All to say, whether you’re writing for a legacy publication or a blog, there’s no telling whether you’ll be shouting into the void or not. Perhaps it shouldn’t matter. Most days, I don’t really care. I love to write and I’d like to write more.
So in this spirit, I’d like to overcome these Substack woes.
No one will read it
Right now, as I break in this new style of writing, this is honestly a comfort. It’s been baked into my young millennial bones that blog writing is cringe. I’ve done all the mental gymnastics and haven’t been able to outsmart that core truth. I can’t imagine a time where it won’t feel cringe to write, and then post, a pedestrian dispatch from one’s life. (This isn’t true. The answer is obviously the day this pulls in a paycheck.)
Additional self-promotion will be my social death
Barf!!!! Self-promotion is the terrible curse of the doer. To make shit happen, you have to post online. Sure, there are exceptions. But I am not one of them.

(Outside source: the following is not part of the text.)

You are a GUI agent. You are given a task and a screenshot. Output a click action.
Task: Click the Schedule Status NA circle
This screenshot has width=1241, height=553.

After college, I worked at a consulting firm in the sweaty Diamond District, a job so boring that I was nearly forced to become a Wordpress blogger, writing half-baked essays that felt like firing an SOS flare into the ether. Sharing these pieces on Instagram gave me the pluck to quit my job to pursue writing full time.

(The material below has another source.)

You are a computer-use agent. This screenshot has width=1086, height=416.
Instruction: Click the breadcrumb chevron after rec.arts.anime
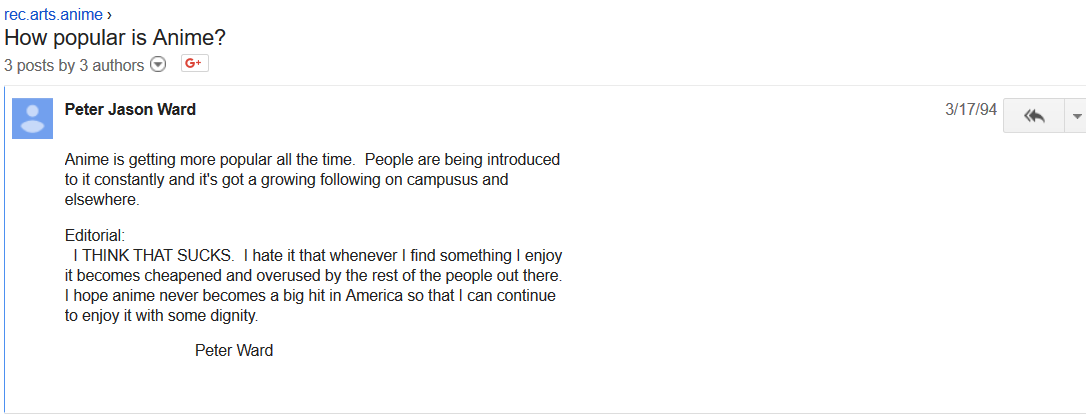click(109, 15)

I’ve done this many times — earnestly self-promoting on social media as a kind of tool, humiliation ritual, due-paying in the pursuit of making shit happen for myself. Whether it was the wellness brand that never took off, the vintage clothing pop-up series my friend and I concocted during the pandemic, or this Substack — I always return to the looming question, how many appeals for attention does one get? I fear I’m tapping my followers dry of any remaining G.A.F. in the quest to attract more.

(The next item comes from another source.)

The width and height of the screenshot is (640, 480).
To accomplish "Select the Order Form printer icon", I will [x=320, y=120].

It will take time away from my current projects and pitching new ones
This is a boring reason (though probably true). As I’m writing this on Thursday at 3pm, I am very much not working on the project whose deadline is fast approaching. But I’m deciding not to care as everything always gets done.
I’ve been taught not to write for free
Hopefully this won’t remain a nonprofit endeavor. I also have to remind myself that every project as freelance journalist is initially unpaid.
The idea generally makes me feel nauseous, naked, and unimportant
I hope this doesn’t sound too precious. I feel precious even thinking this. But writing is an enchanting practice. After having written the above, I feel less nauseous and only slightly unclothed. If writing is a muscle that must be flexed, then I am taking vulnerability and humility to the gym.
Though I have no fix to feeling insignificant, nor any assurance this will lead anywhere interesting, I will be doing this more. This being — doing things — even when no one is looking.